¿Se repetirá la historia?

0
245

GERMÁN PALOMO GARCÍA

 

La altamente negativa reacción a la propuesta Ley de Financiamiento en cuanto hace a la reforma al IVA para aplicarlo al 80% de la canasta familiar hace recordar el rechazo a proyecto similar impulsado por el hoy nuevamente Ministro Carrasquilla en la presidencia de Alvaro Uribe Vélez, quien dirige el Centro Democrático, partido de gobierno y que claramente ha dicho que prefiere que se busquen otras opciones para tapar el hueco fiscal de 14 billones que ha reconocido el gobierno. En el 2006 se presentó el mismo argumento que hoy ha logrado consenso pero en contra: Gravar la canasta familiar y disminuir los impuestos a las empresas como un reconocimiento a su capacidad para generar empleo, que debe estimularse; pero también, en este caso actual, aumentar los impuestos a las personas naturales pretendiendo nivelar una estructura fiscal propio de países de América Latina en donde el 64% de los impuestos corre a cargo de las empresas mientras aquí en Colombia su participación alcanza al 82%, obviamente desventajoso para atraer capital foráneo a nuestra economía, no es de buen recibo por la opinión pública.

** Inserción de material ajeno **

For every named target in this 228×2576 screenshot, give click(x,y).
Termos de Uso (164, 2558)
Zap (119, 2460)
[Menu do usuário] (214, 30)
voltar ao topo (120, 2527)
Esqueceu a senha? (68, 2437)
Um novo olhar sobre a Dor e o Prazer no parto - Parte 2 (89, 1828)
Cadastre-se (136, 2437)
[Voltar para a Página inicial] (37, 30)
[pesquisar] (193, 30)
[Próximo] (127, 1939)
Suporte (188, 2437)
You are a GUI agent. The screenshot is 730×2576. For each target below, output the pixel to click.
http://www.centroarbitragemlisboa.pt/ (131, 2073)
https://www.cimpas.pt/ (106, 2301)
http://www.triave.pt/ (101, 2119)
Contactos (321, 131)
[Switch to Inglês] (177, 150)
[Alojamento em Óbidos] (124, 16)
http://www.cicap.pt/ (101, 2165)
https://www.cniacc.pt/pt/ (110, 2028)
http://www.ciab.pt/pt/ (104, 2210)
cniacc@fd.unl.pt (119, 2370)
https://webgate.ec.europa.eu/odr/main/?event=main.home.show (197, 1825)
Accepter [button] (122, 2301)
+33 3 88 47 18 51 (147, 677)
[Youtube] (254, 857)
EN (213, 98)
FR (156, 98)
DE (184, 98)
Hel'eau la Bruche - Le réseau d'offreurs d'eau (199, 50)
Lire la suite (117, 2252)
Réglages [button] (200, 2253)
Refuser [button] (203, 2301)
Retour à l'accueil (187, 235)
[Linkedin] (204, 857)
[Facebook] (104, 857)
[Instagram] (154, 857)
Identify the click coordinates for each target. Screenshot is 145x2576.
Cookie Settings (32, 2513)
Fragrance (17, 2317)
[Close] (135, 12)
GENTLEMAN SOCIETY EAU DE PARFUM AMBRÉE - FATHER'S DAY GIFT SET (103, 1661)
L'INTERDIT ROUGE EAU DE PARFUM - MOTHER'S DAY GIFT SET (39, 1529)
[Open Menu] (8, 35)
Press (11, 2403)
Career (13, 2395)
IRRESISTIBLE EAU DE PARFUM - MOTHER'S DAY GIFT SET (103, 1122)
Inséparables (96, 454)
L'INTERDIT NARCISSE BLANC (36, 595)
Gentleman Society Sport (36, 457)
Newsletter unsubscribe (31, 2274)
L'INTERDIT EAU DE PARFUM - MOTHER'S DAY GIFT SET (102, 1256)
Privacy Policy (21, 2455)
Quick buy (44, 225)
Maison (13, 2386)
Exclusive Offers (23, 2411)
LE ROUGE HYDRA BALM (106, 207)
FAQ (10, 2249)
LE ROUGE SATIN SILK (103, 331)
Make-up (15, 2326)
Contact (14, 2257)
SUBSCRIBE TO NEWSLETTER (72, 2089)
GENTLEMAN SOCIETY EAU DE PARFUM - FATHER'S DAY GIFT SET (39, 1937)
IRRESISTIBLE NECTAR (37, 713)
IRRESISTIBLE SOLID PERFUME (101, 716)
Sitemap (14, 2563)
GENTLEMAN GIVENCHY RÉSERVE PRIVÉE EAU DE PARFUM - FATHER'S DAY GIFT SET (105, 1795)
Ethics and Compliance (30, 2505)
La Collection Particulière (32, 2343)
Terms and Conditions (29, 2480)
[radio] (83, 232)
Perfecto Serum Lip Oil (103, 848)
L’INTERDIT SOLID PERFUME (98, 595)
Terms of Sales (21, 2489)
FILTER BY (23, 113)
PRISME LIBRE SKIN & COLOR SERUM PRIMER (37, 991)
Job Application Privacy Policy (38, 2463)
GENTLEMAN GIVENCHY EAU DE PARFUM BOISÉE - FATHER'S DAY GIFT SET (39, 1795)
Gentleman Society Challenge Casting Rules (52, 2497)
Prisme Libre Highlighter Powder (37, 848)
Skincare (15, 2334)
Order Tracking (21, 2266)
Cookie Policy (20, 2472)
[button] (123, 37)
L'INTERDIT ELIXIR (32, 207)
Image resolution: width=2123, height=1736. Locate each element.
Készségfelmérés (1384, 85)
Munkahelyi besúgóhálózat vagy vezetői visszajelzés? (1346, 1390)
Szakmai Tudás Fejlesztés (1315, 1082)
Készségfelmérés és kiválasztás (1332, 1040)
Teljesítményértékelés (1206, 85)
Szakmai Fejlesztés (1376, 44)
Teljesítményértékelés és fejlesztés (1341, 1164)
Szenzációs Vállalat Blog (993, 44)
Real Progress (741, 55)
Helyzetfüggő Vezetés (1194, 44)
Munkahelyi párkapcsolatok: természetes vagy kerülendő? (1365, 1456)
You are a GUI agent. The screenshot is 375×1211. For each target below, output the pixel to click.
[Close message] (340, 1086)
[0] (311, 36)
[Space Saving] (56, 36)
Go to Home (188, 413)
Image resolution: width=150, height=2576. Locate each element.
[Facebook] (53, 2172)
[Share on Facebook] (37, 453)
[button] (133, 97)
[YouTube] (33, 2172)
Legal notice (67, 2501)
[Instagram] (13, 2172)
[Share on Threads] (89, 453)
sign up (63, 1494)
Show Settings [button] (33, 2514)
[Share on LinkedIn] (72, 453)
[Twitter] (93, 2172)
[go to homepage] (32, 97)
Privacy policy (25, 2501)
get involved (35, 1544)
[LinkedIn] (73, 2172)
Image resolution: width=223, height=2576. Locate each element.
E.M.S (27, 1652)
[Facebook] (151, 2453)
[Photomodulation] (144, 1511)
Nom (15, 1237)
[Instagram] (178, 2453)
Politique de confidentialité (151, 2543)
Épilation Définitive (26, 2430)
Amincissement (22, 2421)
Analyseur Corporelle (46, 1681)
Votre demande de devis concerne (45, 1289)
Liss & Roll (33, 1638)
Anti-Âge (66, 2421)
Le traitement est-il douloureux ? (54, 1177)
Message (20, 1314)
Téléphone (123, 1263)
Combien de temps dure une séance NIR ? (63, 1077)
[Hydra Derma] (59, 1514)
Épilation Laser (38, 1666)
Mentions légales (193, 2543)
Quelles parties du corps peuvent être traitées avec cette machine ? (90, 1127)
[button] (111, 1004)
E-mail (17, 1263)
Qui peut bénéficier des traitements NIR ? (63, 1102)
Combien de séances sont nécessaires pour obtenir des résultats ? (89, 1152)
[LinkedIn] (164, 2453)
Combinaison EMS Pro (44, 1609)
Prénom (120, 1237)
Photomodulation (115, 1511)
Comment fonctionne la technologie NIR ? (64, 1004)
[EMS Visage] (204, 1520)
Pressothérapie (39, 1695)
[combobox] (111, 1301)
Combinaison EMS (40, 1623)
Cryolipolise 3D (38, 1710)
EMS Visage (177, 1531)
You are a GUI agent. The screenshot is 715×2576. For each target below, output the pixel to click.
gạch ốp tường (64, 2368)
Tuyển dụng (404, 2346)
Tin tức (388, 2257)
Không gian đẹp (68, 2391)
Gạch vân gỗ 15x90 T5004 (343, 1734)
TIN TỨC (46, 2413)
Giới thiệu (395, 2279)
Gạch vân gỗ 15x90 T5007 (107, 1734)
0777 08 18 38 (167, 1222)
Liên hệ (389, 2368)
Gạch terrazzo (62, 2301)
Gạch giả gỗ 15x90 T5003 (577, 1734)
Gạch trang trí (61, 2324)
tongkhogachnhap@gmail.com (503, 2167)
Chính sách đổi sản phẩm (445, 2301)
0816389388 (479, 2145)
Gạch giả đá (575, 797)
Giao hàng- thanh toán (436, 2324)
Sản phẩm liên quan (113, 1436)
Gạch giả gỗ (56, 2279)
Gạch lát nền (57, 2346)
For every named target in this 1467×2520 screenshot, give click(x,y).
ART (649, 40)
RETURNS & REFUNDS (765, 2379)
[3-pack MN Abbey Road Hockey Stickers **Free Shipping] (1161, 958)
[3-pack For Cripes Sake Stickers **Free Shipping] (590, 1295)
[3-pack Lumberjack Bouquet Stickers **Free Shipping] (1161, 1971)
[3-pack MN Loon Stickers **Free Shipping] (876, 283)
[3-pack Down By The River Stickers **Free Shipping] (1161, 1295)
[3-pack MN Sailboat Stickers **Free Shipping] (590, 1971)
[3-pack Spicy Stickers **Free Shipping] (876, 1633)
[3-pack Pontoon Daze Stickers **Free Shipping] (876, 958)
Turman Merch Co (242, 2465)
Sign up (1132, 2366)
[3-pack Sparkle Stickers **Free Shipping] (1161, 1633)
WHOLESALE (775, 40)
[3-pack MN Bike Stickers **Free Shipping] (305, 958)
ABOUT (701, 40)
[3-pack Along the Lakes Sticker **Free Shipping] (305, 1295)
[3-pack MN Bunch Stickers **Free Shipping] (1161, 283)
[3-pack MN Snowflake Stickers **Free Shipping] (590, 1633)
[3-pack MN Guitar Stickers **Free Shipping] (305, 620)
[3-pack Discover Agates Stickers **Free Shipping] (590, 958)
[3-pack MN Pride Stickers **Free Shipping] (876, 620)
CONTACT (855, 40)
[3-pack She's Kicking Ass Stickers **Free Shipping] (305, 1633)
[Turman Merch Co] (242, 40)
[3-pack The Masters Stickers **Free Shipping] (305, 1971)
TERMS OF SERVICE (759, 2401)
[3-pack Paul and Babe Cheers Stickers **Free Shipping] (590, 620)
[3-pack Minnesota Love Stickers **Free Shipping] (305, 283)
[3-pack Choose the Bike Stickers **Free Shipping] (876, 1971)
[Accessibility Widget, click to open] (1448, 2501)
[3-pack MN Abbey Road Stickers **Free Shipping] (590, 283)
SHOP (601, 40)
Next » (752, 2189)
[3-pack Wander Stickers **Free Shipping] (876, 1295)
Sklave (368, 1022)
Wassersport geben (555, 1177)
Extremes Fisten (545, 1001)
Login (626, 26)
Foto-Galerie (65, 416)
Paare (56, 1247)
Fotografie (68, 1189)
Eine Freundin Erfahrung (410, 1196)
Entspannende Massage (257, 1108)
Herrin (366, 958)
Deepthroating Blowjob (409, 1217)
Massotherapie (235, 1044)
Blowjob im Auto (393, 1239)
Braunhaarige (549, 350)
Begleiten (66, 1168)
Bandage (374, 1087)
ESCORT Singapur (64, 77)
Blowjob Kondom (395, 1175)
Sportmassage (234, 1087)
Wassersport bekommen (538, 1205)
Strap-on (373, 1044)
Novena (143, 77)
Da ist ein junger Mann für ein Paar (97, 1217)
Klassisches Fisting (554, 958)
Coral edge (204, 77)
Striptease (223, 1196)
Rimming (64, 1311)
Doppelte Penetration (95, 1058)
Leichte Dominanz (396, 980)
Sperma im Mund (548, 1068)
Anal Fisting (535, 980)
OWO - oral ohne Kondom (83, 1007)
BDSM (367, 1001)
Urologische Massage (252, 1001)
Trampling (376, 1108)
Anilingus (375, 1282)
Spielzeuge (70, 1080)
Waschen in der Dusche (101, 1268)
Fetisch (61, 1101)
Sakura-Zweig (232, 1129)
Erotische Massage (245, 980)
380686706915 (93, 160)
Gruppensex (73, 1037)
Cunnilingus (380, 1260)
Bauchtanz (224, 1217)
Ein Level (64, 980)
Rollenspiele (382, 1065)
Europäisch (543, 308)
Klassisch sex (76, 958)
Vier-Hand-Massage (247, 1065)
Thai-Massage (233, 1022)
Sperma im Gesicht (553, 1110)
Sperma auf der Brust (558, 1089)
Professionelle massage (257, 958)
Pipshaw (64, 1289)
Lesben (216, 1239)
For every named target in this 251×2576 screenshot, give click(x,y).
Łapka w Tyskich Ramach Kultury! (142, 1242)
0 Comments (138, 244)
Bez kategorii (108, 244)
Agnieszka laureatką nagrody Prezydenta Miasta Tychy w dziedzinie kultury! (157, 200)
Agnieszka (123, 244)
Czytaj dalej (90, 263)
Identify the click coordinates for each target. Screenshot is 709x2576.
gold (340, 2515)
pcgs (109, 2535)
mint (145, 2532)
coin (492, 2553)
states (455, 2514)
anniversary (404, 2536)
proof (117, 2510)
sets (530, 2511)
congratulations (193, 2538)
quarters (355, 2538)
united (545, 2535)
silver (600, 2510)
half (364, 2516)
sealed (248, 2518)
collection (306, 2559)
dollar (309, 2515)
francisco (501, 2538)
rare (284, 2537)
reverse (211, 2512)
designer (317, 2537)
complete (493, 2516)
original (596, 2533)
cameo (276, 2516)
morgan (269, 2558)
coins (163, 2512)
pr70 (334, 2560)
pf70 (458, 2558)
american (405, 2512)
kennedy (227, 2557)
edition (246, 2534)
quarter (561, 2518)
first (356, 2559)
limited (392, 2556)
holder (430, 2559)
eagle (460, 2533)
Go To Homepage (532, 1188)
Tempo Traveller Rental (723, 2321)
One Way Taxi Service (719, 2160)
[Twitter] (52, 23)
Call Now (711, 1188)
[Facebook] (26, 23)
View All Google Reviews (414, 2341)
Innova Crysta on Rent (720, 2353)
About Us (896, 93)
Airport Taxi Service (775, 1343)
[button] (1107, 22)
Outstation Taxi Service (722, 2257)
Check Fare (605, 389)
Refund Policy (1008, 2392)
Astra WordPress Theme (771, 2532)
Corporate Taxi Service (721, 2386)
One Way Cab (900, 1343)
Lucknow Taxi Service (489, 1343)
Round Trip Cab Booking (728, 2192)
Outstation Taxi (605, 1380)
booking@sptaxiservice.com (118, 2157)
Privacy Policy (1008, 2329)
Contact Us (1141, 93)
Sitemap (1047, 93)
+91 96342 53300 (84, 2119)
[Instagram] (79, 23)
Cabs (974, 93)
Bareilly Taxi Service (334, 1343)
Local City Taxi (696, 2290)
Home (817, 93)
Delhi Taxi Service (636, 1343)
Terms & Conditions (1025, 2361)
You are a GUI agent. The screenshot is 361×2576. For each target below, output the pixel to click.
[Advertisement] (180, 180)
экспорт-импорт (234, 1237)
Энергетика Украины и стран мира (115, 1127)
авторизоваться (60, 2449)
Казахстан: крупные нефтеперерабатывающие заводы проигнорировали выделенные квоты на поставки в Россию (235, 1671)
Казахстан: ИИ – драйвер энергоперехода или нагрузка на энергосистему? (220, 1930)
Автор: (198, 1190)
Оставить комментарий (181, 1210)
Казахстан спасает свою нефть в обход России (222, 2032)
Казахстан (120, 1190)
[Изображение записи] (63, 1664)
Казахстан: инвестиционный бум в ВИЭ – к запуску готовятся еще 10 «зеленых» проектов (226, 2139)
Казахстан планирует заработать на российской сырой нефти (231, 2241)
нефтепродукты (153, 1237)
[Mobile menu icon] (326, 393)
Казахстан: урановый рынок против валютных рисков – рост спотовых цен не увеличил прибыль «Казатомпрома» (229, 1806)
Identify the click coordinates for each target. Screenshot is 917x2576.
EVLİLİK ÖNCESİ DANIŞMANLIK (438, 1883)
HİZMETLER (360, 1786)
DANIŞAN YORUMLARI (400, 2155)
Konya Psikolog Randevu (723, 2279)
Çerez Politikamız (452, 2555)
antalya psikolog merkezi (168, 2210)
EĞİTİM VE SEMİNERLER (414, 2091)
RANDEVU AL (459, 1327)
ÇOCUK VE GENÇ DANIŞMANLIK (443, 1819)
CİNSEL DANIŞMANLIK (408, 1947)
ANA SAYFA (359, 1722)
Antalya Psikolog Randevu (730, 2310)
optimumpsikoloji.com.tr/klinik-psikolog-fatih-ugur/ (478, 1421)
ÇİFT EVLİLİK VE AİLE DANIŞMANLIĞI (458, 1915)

Es claro para un analista económico entender que no es conveniente para una política económica depender mayoritariamente de pocos contribuyentes y no resulta atractivo para ningún inversionista pensar en traer capital a un país con estructura fiscal excluyente en favor de quienes pueden aportar más al desarrollo del país. Sin embargo, tanto en el 2006 como ahora se incurre en una innecesaria relación entre “los ricos y “los pobres” queriendo aparecer que se le quita a los pobres para transferirles a los ricos, lo cual no es cierto. La devolución del IVA  para los estratos bajos, según SISBEN, DE $53.100, gástenlos o no, crea un subsidio que cuesta pero que permite grabar a los de mayor poder adquisitivo pero que no son ricos. Me refiero a la gran clase media que no está ni en la pobreza ni en la riqueza y que resultaría tremendamente afectada y que aún no ha consolidado tal clasificación pero que, al igual que las empresas, sostiene la economía de este país.

La masiva protesta de los partido por lo pronto han aplazado el inicio del debate en el Congreso que iniciaría en esta semana pero se piensa ya en una gran “trasquilada” al proyecto inicial sino en un rechazo total al proyecto, lo que sería una debacle fiscal. Algo saldrá.